### WORK TO COMPLETE
Lines with "Fontán": how many are there in the listing below? Reply with the number only.

[EXTRACTED ENTRIES — start]

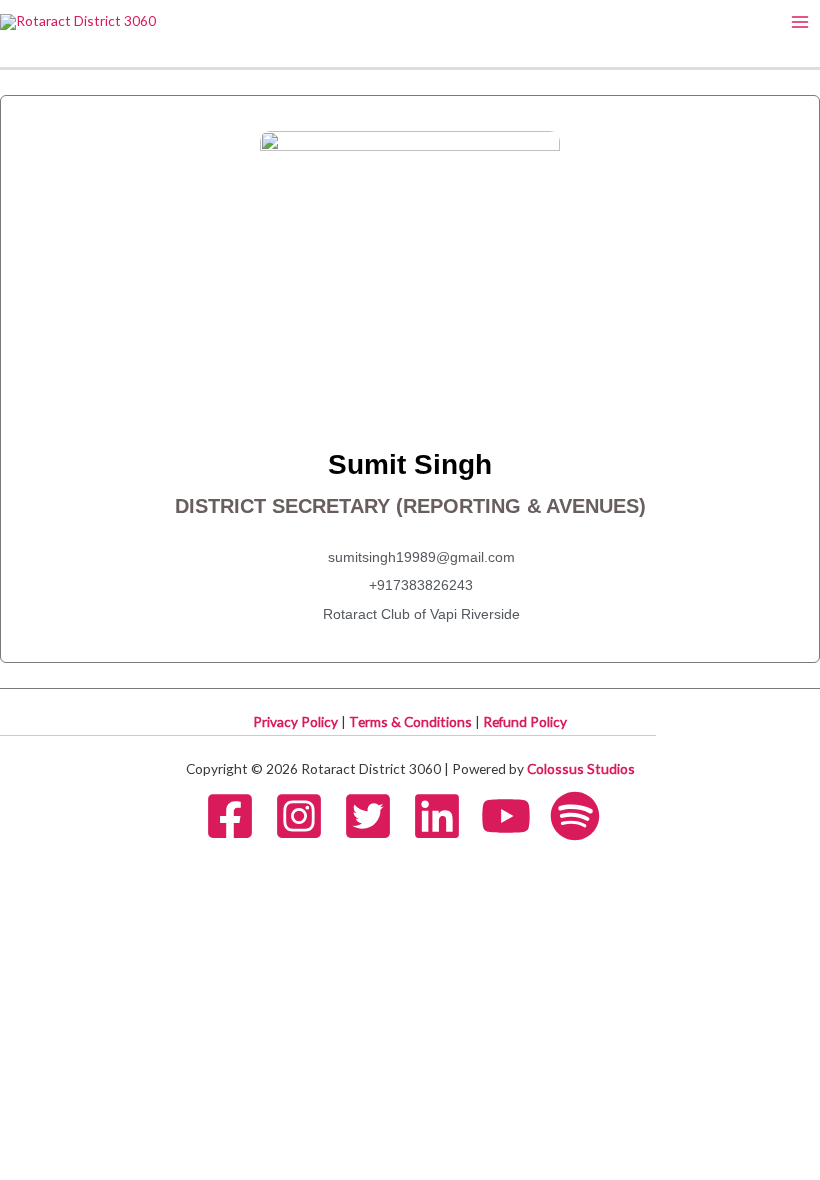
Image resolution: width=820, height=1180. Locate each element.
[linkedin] (445, 816)
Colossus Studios (581, 768)
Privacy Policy (297, 721)
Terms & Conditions (412, 721)
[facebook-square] (238, 816)
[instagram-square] (307, 816)
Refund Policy (525, 721)
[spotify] (582, 816)
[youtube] (514, 816)
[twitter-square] (376, 816)
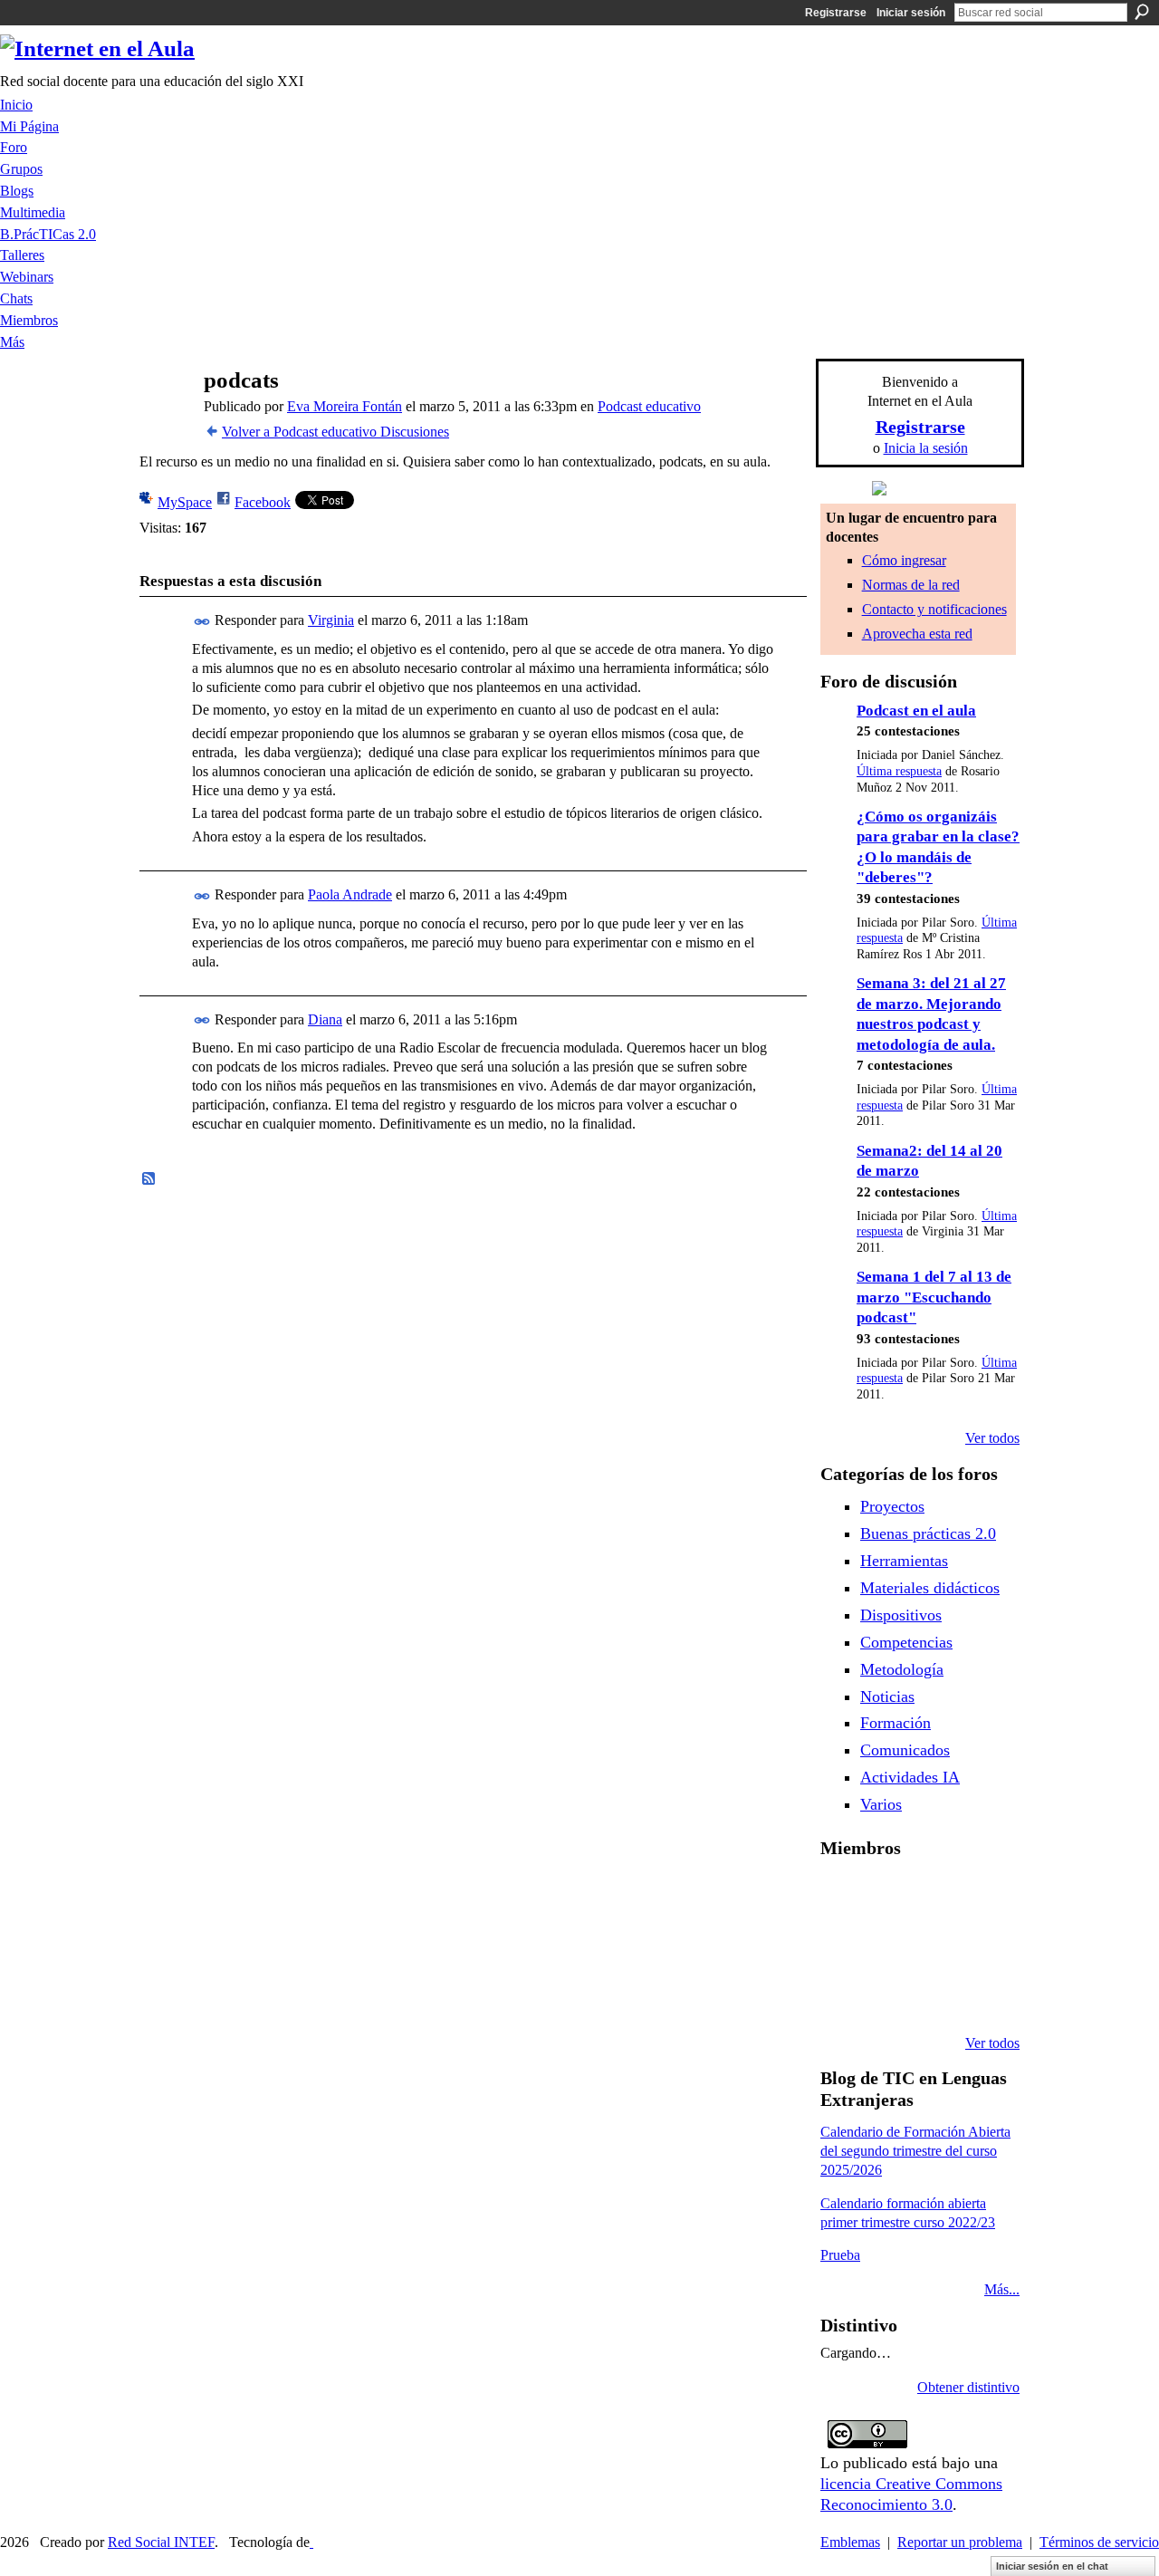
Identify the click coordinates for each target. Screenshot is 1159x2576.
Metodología (901, 1669)
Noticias (887, 1696)
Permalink (202, 621)
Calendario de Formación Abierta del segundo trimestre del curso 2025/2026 (915, 2150)
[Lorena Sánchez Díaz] (888, 1945)
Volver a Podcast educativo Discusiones (335, 431)
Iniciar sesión (910, 12)
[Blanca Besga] (980, 1945)
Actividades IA (910, 1777)
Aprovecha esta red (917, 633)
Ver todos (992, 1438)
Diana (325, 1019)
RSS (149, 1179)
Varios (881, 1804)
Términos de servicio (1099, 2542)
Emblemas (850, 2542)
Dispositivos (901, 1615)
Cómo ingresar (904, 560)
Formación (895, 1723)
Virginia (331, 620)
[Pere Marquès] (888, 1994)
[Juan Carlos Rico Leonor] (934, 1945)
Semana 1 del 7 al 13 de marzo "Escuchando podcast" (934, 1297)
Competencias (906, 1642)
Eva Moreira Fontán (344, 406)
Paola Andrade (350, 894)
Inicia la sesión (926, 448)
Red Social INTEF (161, 2542)
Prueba (840, 2255)
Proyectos (892, 1506)
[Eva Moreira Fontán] (164, 415)
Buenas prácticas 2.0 (928, 1533)
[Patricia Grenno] (980, 1994)
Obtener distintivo (968, 2387)
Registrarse (836, 12)
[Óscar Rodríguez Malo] (980, 1896)
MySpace (185, 502)
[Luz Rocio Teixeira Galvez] (842, 1994)
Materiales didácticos (930, 1588)
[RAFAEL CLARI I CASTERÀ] (934, 1896)
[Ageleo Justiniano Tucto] (888, 1896)
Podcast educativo (649, 406)
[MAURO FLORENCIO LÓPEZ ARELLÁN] (842, 1896)
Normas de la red (911, 584)
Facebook (263, 502)
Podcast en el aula (916, 710)
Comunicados (905, 1750)
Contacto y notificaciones (934, 609)
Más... (1002, 2289)
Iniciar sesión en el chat (1052, 2566)
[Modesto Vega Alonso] (842, 1945)
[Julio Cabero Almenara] (934, 1994)
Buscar (1142, 12)
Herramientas (904, 1561)
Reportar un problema (959, 2542)
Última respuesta (899, 771)
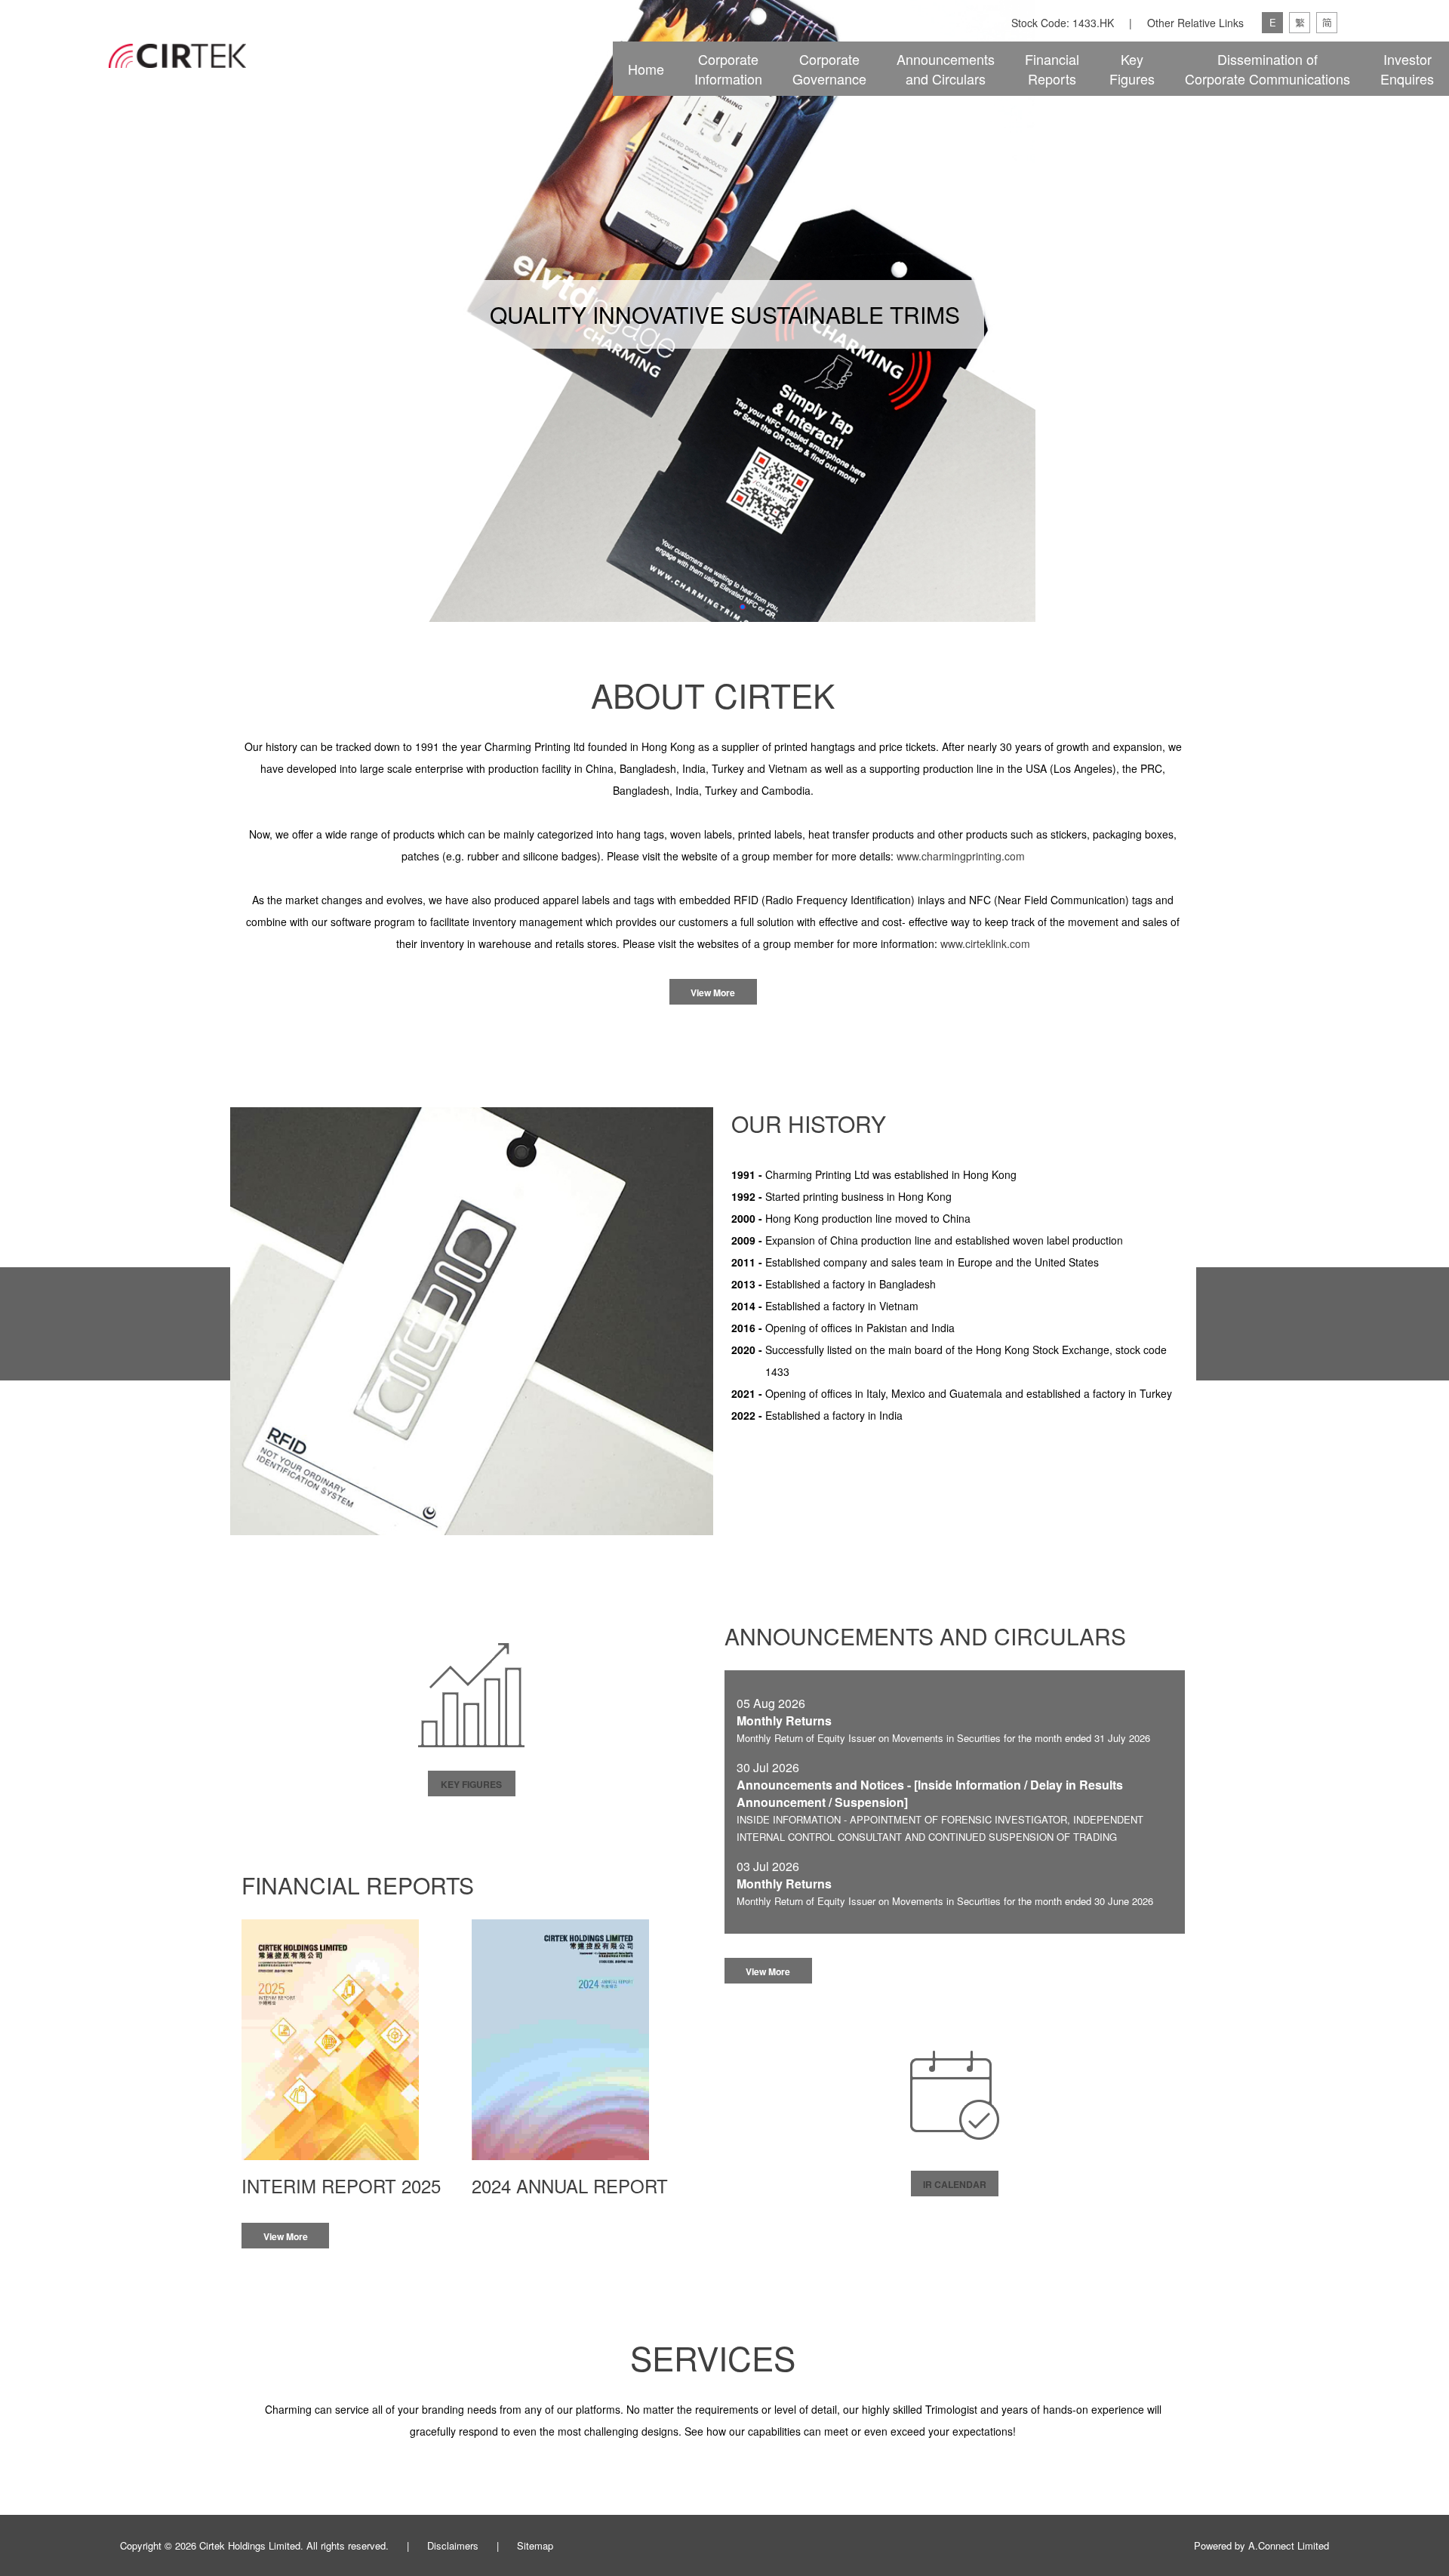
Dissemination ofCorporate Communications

[EXTRACTED ENTRIES — finish]

### RESULT
2